THE Environmental Protection Agency is the most enthusiastic supporter of "unfunded mandates," regulations Washington creates and then asks cities to pay for. [EPA] forced cities to pay $3.6 billion just to comply with the Clean Water Act. According to the U.S. Conference of Mayors, unfunded mandates will cost cities $54 billion between 1994 and 1998 -- money that will have to be collected from taxpayers or diverted from more useful purposes.
The federal government plays its part in ensuring urban degradation.

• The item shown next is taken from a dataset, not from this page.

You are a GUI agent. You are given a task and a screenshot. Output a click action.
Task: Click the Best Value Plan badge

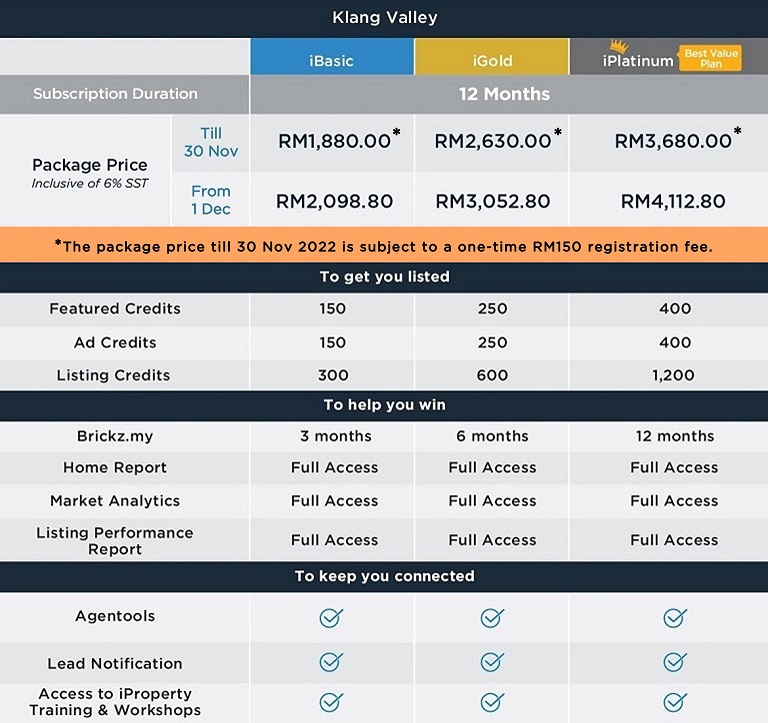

Ideally the best way to reduce crime in central cities is to encourage job-creating enterprises, but the failure of Jack Kemp's efforts during the Bush administration shows Washington isn't any good at pushing people to become enterprising and entrepreneurial. However, the federal government can fight crime in the ghetto by reducing or eliminating barriers to entrepreneurship such as mandatory benefit packages, punitive Social Security taxes and the Davis-Bacon Act. Repealing mandatory minimum sentencing for non-violent offenders and decriminalizing drugs would also free up space in jails for hardened criminals -- violent muggers, armed robbers, murderers and rapists -- who deserve to spend a long time in jail.
Mayors cannot blame all their problems on Washington, however. The failure of the urban renewal programs of the 1960s is a sober reminder that neighborhoods can be destroyed but not created. Pharaonic politicians can spend billions on stadiums, "festival marketplaces" and amusements, but inevitably those ventures will turn into white elephants when sports teams lose or the people's appetite for tschotskes is glutted. The quirky, eccentric, charming aspects of urban life are best preserved by allowing them to grow organically, through lower taxes and less regulation, not by egotistical politicians eager to turn their city into a casino or a mall.
-- Martin Morse Wooster, in the November issue of Reason magazine.